はじめに

年末が近づくと、宝くじの宣伝が目に付くようになります。普段はギャンブルに縁がなくても、年末ジャンボ宝くじだけは別、という人も多いのではないでしょうか。

そこで今回は、宝くじで10億円当たったらどのような生活が実現できるか、FPの視点も踏まえて妄想をふくらませてみたいと思います。家を買って、仕事をやめて、毎年旅行を楽しんで…、でも少しは仕事もしたほうがいいのでしょうか。

いくつかのケース別に、使いみちを考えてみましょう。


年間2000万円ずつ使っても50年保つ

手元に10億円あったら、1年2000万円ずつ使っても50年保つ(もつ)計算です。30歳で当たったら、80歳まで使えます。とはいえ、平均寿命は男性81.05歳、女性87.09歳。
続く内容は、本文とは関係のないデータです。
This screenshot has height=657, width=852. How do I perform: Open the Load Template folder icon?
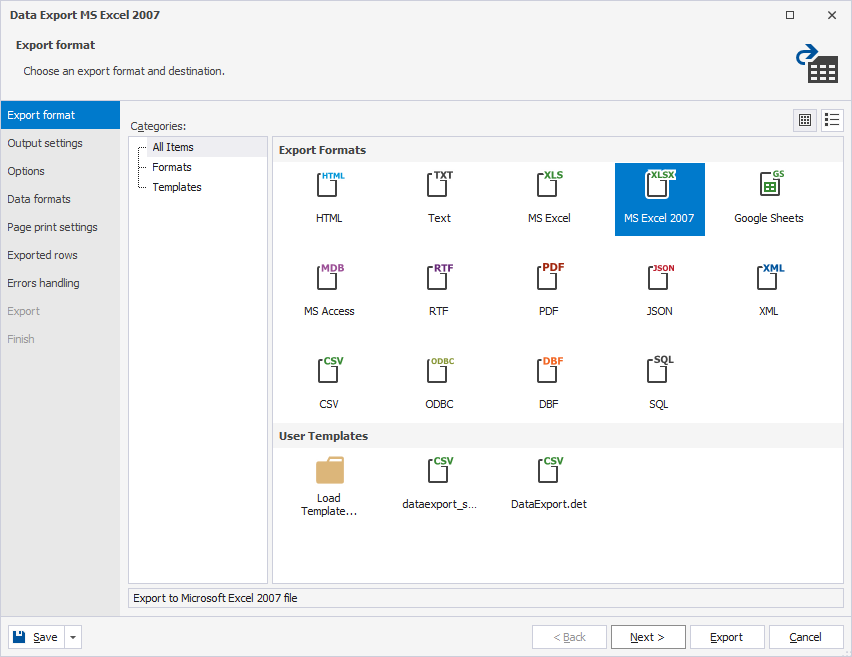329,473
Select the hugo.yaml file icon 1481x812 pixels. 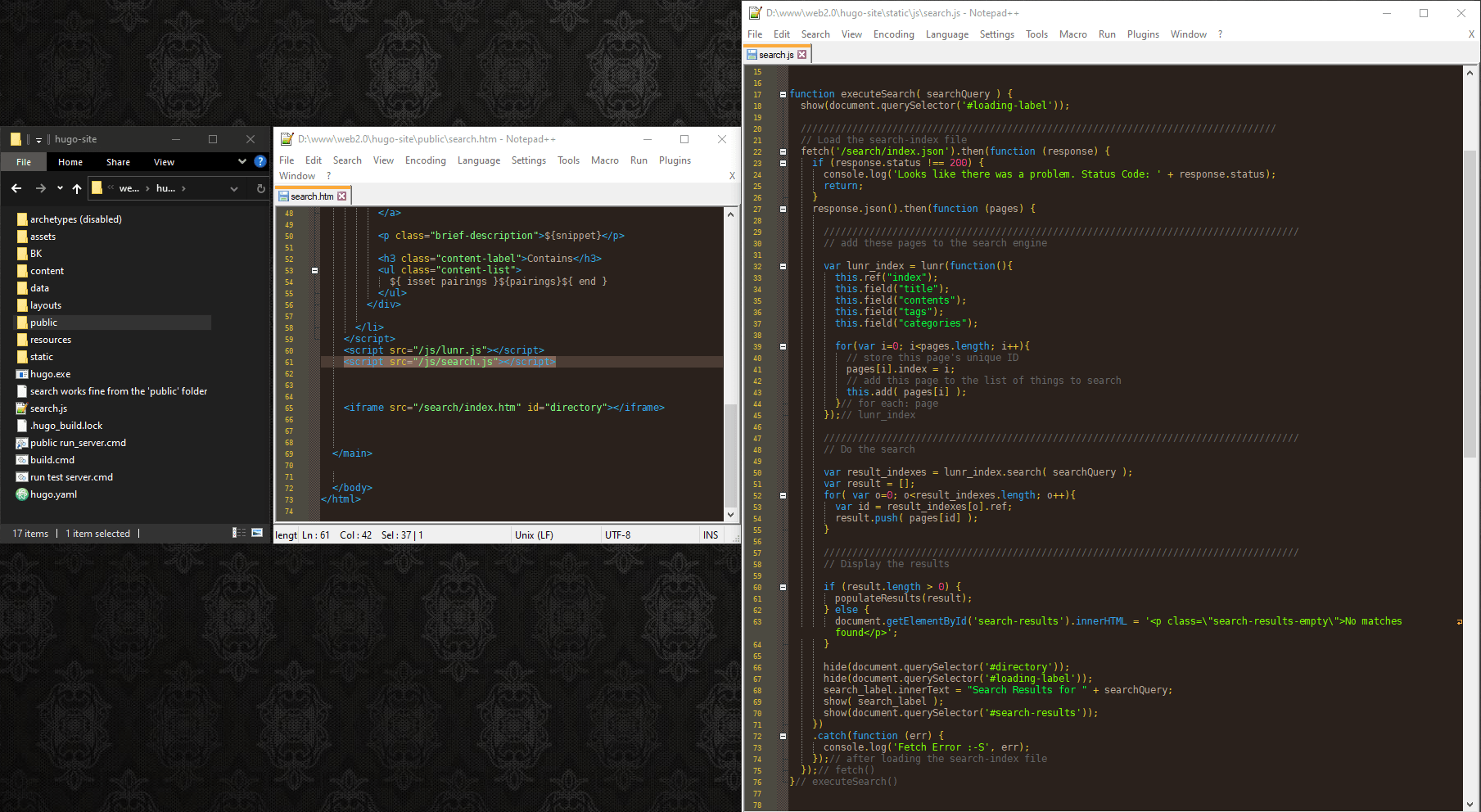(x=22, y=494)

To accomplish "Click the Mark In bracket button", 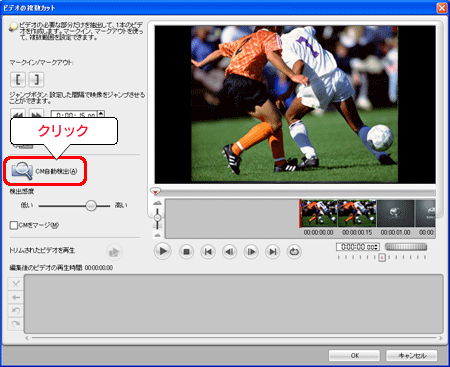I will (x=18, y=79).
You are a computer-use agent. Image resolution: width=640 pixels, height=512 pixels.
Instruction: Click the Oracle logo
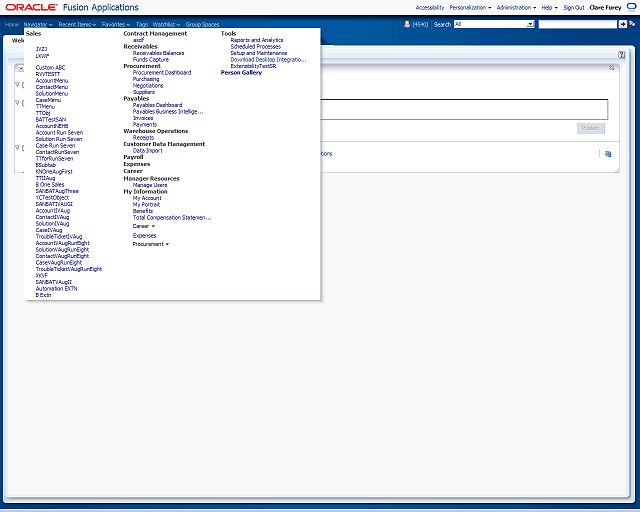click(x=29, y=7)
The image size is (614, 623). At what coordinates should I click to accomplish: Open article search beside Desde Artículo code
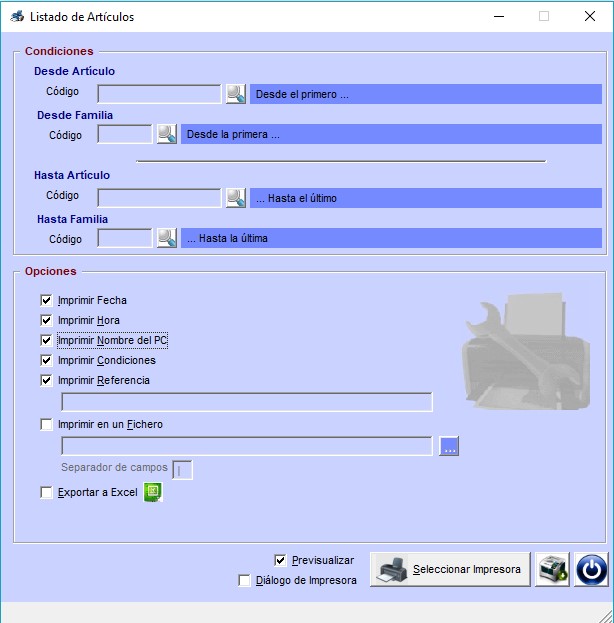[x=236, y=94]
80歳までの計算では少々心もとないですね。

では少し使うお金を減らして、年間1000万円ずつ使うならどうでしょう。この間、資産運用しなくても100年保ちます。長生きの可能性を考えると、かなり余裕をもって考えた戦略です。現在の年収と比べて、働かずに暮らそう、と思えるかもしれませんね。
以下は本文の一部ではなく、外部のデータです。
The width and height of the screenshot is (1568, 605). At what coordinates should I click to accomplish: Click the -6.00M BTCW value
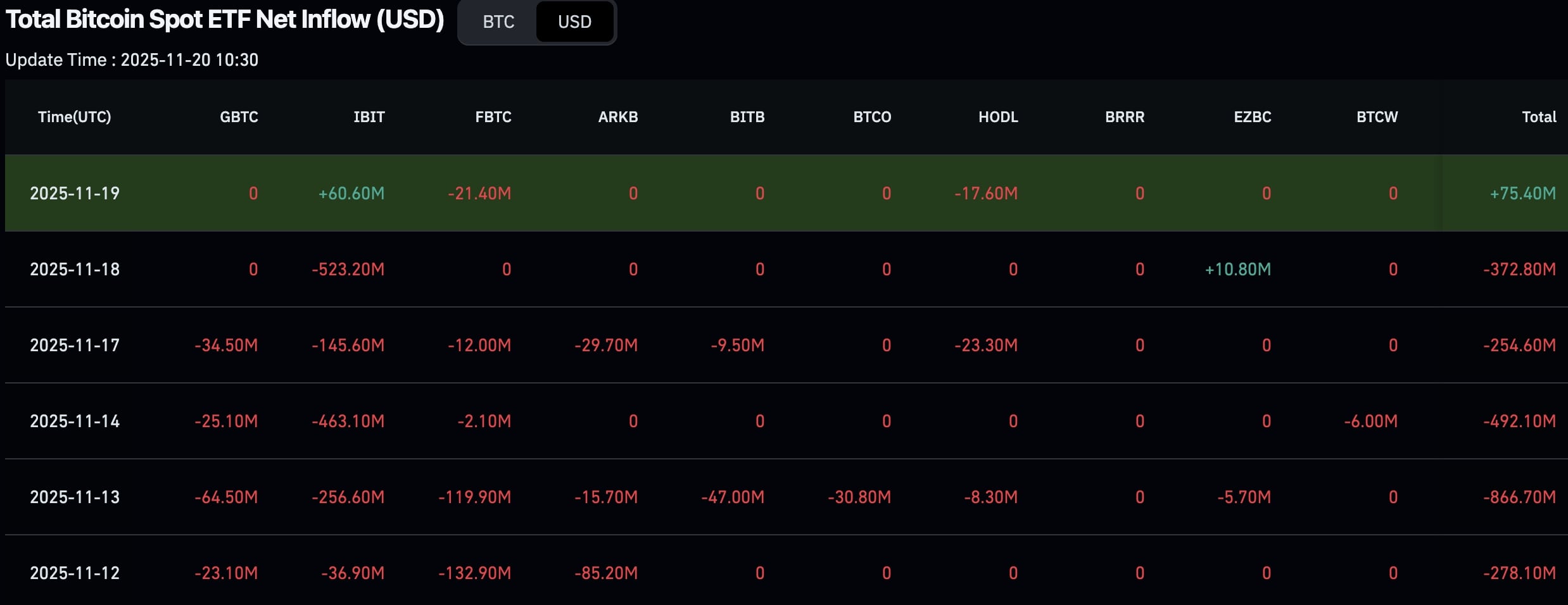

ただ、問題はお金の管理です。金融機関に10億円を預けて、毎年1000万円ずつ引き出すようにすれば、計画的に使えるかもしれません。しかし、月ごとに考えたほうが収支のコントロールはしやすいでしょう。毎月80万円ずつにして、年末には特別ボーナスで40万円引き出せばいいようにも思えます。

働かずにこれだけの収入が確保できるのは、すごいことですよね。ただ、10億円のインパクトに比べると、案外質素に感じられるのは私だけでしょうか。

勤労で得た額面80万円の場合、税金や社会保険料を払って、食費、日用品、通信料などを払うと、それほど豪勢に遊ぶお金は残りません。勤労していると、自由に使える時間も限られます。

しかも、働かなければ時間はたっぷりあります。お金のかかる趣味などに時間をついやせば、あっという間に毎月80万円は使い切ってしまいそうです。趣味やレジャーなどにお金を使うなら、日常生活は月50万円程度には抑えないといけませんね。

ただし、この計画は、家族の状況などが変われば見直しが必要でしょう。独身のときに月50万円を使い切る生活をしていると、家族が増えた時に上乗せで教育費などの支出が増えると、資金計画は一気に崩れるリスクがあります。子どもの教育費は、いわば家計の聖域になりがちですから、資金の余力があると想定以上に使う可能性も小さくありません。

ですから、もし10億円当たって、ずっと働かずに暮らそうと思うなら、毎月の生活費で贅沢三昧はできないと考えた方がいいでしょう。同じ年齢層、家族構成の年収を目安に、計画的に資金を取り崩していくと安全です。